- WHAT YOU SHOULD DO -
Copy out the entries below exactly as they stand, but only from the line containing "This screenshot has height=577, width=1024." through the line containing "Given: Click the dark".

(Stored data entries)
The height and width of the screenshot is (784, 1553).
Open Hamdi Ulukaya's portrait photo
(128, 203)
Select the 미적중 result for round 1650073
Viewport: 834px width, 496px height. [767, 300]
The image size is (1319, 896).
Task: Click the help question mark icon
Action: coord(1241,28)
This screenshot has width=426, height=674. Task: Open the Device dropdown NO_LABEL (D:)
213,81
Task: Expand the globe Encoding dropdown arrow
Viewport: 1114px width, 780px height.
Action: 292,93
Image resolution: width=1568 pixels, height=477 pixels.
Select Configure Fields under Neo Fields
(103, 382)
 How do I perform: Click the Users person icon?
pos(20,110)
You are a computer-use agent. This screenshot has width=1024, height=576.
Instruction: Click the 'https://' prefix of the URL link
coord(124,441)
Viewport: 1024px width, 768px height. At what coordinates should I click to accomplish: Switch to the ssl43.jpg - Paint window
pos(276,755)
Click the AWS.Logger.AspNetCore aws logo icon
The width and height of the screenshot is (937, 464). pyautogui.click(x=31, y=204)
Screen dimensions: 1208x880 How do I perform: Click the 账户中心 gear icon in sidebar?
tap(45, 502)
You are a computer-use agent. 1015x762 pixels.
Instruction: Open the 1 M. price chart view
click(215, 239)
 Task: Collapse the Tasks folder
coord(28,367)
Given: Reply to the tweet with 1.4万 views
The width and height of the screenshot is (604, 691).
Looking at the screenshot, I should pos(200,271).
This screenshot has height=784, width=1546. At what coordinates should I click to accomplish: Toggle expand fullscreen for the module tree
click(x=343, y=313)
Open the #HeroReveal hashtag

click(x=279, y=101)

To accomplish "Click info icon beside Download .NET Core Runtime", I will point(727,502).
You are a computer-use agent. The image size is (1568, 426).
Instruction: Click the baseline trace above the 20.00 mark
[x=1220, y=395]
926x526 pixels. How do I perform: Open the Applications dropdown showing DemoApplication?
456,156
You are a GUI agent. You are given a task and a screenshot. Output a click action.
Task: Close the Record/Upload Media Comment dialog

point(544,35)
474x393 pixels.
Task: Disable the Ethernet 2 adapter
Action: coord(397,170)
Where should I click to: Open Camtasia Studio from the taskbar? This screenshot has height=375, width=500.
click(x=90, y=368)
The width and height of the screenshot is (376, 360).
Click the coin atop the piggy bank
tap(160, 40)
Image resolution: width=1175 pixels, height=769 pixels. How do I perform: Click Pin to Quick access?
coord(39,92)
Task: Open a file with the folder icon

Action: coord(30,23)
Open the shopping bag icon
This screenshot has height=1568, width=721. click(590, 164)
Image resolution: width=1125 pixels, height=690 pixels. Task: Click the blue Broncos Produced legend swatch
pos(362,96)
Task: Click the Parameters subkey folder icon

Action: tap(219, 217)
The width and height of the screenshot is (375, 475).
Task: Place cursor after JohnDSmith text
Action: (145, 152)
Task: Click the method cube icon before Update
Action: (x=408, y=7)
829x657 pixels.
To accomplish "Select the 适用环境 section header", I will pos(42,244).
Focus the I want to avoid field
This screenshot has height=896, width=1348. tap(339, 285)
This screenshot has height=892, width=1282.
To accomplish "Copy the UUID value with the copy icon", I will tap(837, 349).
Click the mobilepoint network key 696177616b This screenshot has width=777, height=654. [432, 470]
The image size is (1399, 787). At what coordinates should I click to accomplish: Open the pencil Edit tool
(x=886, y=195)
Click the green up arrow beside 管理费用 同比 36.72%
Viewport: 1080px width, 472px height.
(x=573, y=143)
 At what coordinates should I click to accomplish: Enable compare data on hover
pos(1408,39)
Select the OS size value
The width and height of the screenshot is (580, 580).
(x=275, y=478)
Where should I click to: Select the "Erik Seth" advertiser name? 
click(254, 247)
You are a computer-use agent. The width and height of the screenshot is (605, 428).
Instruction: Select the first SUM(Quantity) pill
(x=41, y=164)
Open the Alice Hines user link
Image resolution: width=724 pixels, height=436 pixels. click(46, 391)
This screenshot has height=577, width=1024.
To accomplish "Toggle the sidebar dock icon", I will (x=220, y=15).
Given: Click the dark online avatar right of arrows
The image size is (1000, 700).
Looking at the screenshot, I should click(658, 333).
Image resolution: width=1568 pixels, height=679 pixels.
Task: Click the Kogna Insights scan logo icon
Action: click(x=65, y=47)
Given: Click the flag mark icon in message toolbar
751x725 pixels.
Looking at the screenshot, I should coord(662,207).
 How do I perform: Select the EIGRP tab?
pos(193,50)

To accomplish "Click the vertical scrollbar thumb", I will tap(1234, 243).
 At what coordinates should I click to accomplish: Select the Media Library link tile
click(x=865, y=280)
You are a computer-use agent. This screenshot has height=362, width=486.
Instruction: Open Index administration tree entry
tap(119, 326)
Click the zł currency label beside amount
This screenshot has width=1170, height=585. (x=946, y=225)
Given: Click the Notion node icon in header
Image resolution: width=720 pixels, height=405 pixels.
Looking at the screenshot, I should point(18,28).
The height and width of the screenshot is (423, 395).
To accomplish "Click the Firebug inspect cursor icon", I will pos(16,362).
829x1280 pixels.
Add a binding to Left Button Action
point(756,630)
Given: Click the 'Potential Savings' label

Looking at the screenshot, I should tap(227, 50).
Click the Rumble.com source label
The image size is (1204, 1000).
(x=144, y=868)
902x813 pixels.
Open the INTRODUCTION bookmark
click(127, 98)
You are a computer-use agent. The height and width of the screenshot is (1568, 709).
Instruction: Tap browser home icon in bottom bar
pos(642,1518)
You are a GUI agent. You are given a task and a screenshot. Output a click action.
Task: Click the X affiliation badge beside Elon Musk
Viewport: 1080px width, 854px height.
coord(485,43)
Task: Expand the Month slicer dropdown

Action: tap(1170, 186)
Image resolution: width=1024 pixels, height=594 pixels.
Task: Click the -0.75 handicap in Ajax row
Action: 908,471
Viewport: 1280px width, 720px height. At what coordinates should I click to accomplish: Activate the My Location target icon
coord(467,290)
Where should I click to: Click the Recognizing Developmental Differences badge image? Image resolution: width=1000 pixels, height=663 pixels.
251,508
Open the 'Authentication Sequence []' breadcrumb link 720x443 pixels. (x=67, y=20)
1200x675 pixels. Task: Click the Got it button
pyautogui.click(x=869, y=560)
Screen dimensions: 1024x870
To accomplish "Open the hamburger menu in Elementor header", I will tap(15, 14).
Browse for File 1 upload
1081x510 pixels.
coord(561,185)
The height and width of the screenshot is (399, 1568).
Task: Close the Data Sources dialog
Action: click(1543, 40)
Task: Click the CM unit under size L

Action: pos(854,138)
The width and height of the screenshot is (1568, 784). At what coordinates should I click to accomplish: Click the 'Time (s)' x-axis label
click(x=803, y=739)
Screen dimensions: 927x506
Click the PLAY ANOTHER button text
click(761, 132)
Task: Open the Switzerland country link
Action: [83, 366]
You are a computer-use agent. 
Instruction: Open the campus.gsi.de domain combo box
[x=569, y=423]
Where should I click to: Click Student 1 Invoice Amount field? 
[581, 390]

- RESPONSE TO THIS TASK -
This screenshot has height=577, width=1024.
To accomplish "Toggle the sidebar dock icon", I will (x=220, y=15).
Given: Click the dark online avatar right of arrows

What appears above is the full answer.